*What this task involves*. From the entries that follow, copy exactly the lines beginning at the line holding "Open the back history dropdown arrow" and continuing through the line holding "Screen dimensions: 632x355".

*Supplied records*.
- - -

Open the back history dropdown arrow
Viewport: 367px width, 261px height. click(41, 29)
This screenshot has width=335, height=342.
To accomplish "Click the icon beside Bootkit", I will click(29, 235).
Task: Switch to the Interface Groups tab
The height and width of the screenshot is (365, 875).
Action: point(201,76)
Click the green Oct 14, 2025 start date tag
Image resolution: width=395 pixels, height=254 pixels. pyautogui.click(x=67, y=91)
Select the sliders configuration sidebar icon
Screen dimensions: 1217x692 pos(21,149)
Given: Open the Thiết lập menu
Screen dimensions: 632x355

- - -

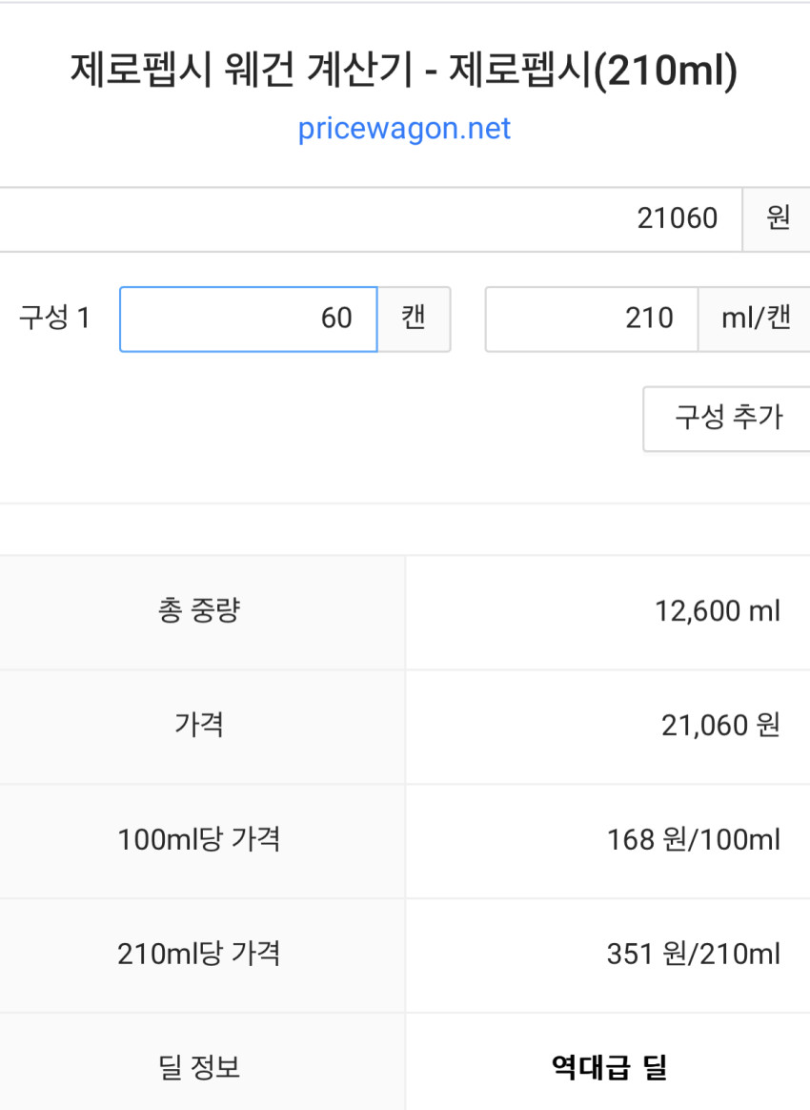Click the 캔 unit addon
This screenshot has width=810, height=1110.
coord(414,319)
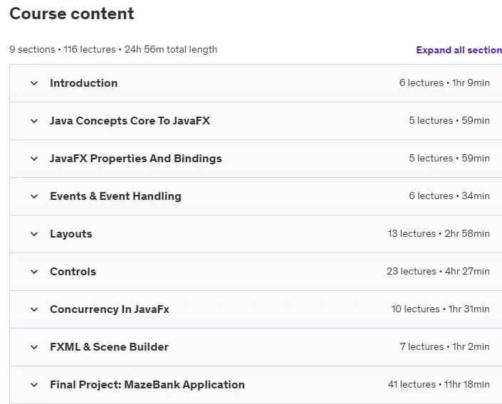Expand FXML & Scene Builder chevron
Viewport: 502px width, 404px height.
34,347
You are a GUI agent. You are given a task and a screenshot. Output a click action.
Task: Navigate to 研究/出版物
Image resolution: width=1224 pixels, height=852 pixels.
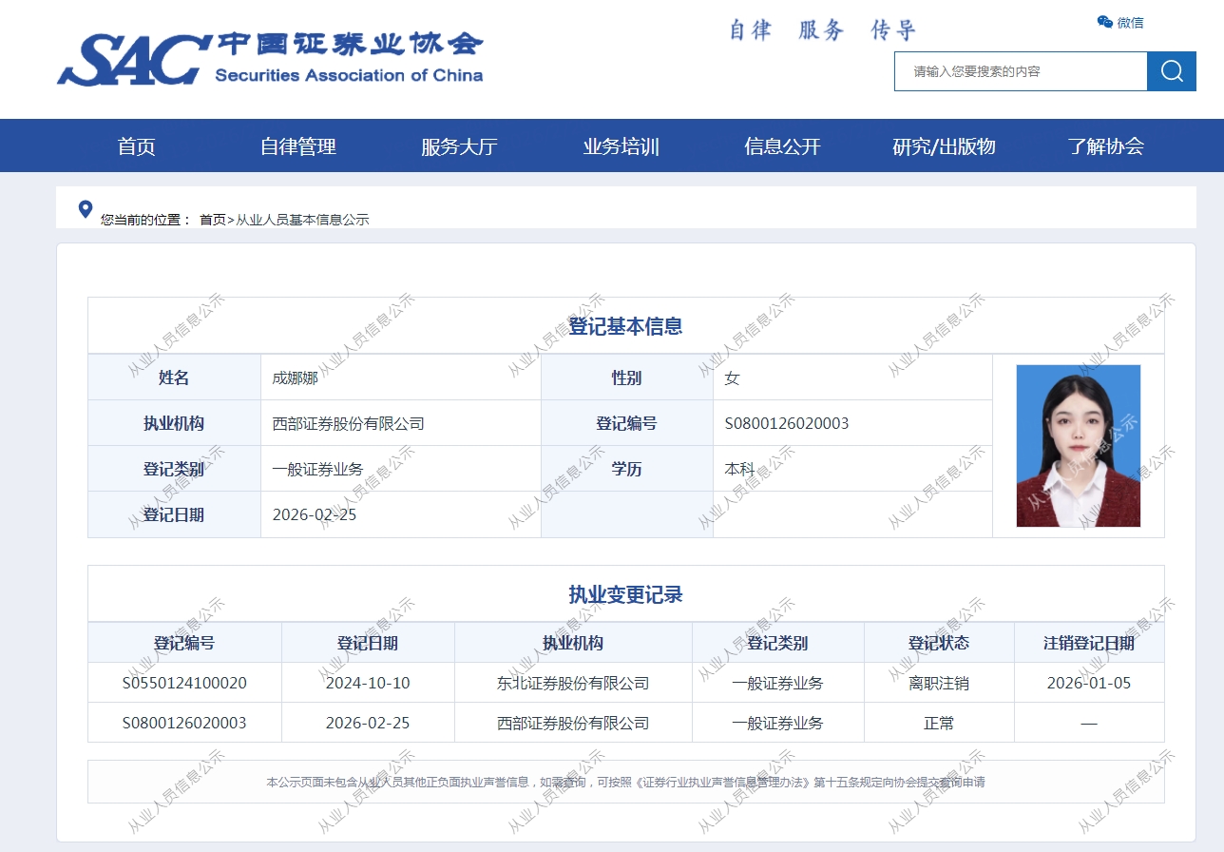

- - -

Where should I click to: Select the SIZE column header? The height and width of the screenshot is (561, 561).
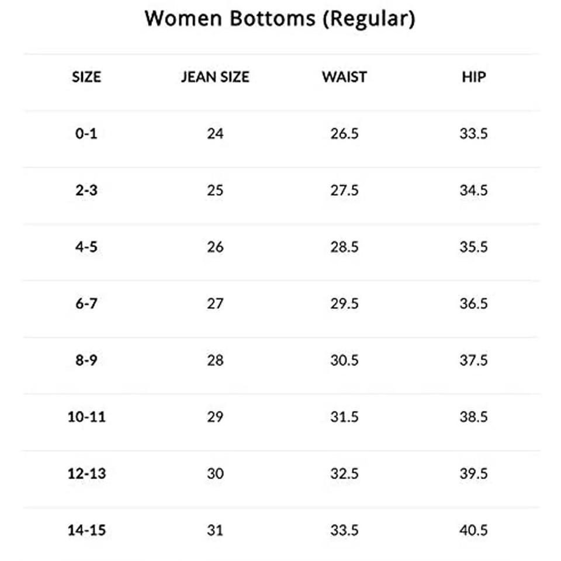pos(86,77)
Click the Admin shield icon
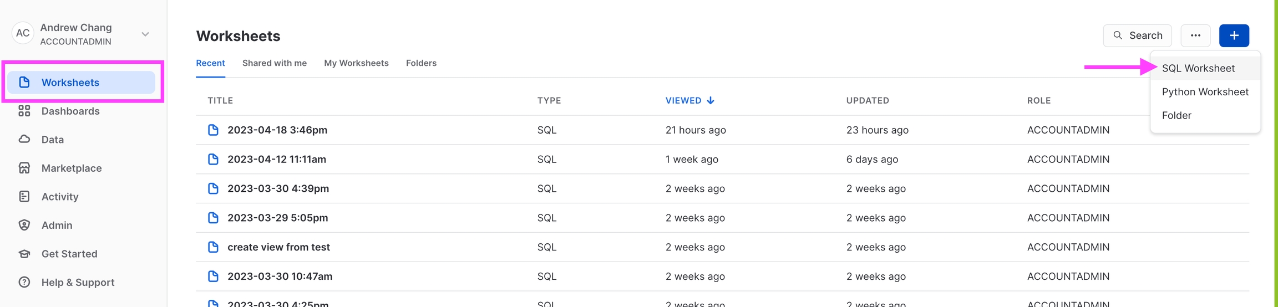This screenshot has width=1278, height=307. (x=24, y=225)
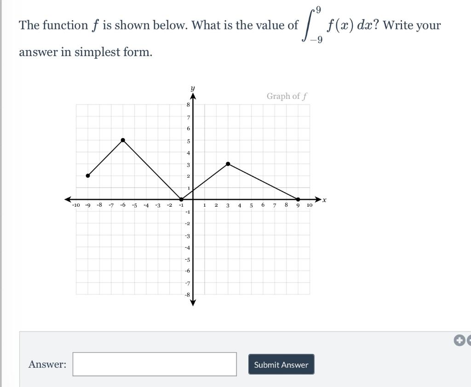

- - -

*Answer section*.
Open the back history dropdown arrow
Viewport: 367px width, 261px height. click(41, 29)
This screenshot has width=335, height=342.
To accomplish "Click the icon beside Bootkit", I will click(29, 235).
Task: Switch to the Interface Groups tab
The height and width of the screenshot is (365, 875).
Action: point(201,76)
Click the green Oct 14, 2025 start date tag
Image resolution: width=395 pixels, height=254 pixels. pyautogui.click(x=67, y=91)
Select the sliders configuration sidebar icon
Screen dimensions: 1217x692 pos(21,149)
Given: Open the Thiết lập menu
Screen dimensions: 632x355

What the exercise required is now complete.